La Chica: La Loba review – a she-wolf's ghostly grief

The seminal 1992 book by Clarissa Pinkola Estés, Women Who Run With the Wolves, has inspired many a witchy woman in pop, from Bat for Lashes and Florence Welch to Kelly Lee Owens. Its stories about recapturing your wildness have often provided solace in difficult times, which is certainly true of French-Venuezelan musician La Chica. The follow-up to her 2019 debut, Cambio, changed course after the death of her brother (pictured left on the album cover) last year.

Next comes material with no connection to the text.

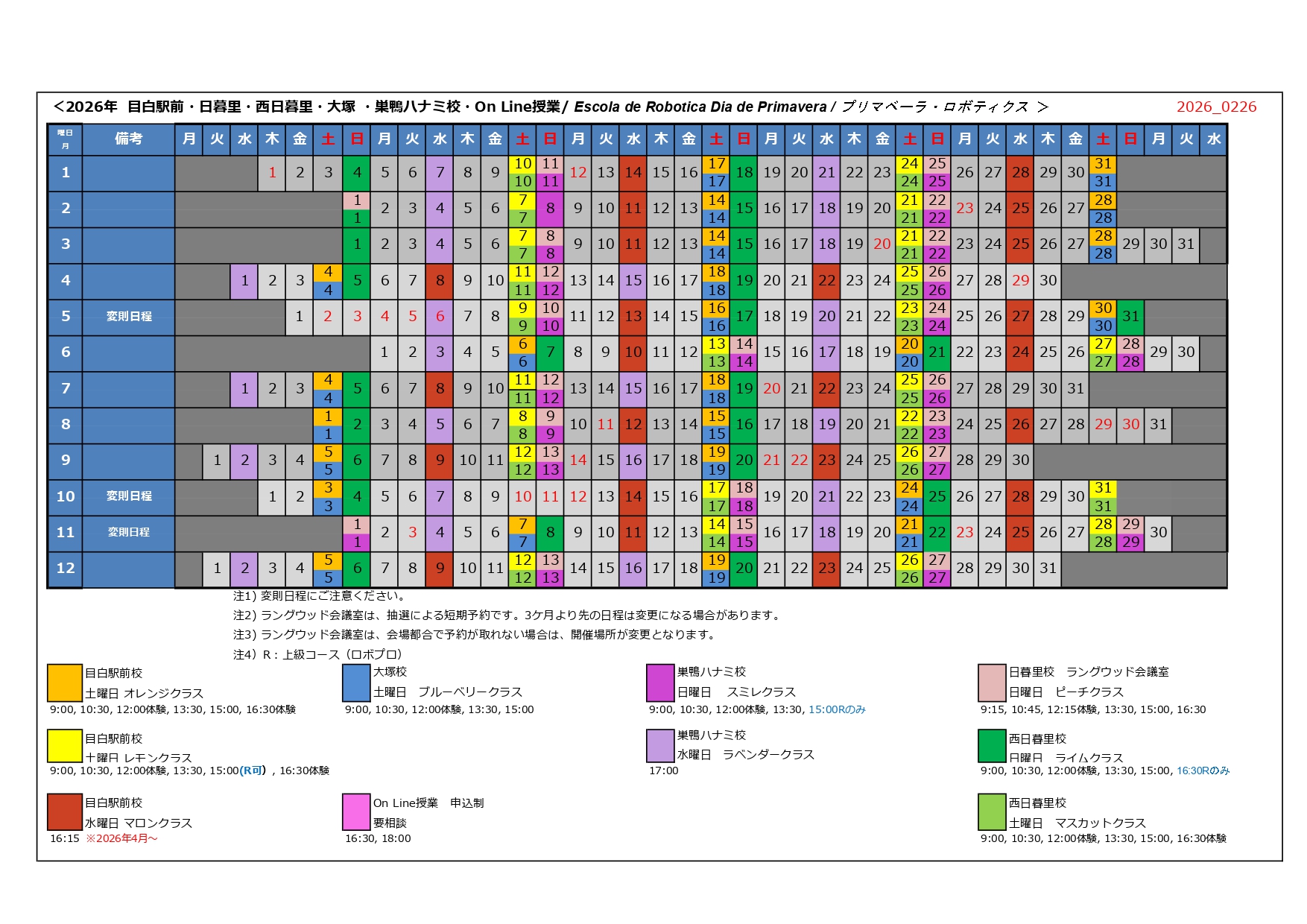Click the red ※2026年4月～ notice text
The image size is (1307, 924).
[x=121, y=838]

The EP’s seven short whirls of minimal piano grapple with grief, and eventually harness the energy of La Loba (the “she-wolf”) to pull La Chica (Sophie Fustec) through. Catchy songs these are not – La Chica is more interested in mood and layering her voice to ghostly effect, while an interlude nods to her love of Debussy. The title track, meanwhile, suggests a huge hip-hop production, stripped back: the ominous plink-plonk of the keys intertwines with the urgency of flamenco handclaps, her sing-speak akin to a trap rapper’s. It’s a great song, and one you long to hear the maximal version of. Still, the suggestion is there: that La Chica is the next otherworldly pop star, ready to take flight, broomstick and all.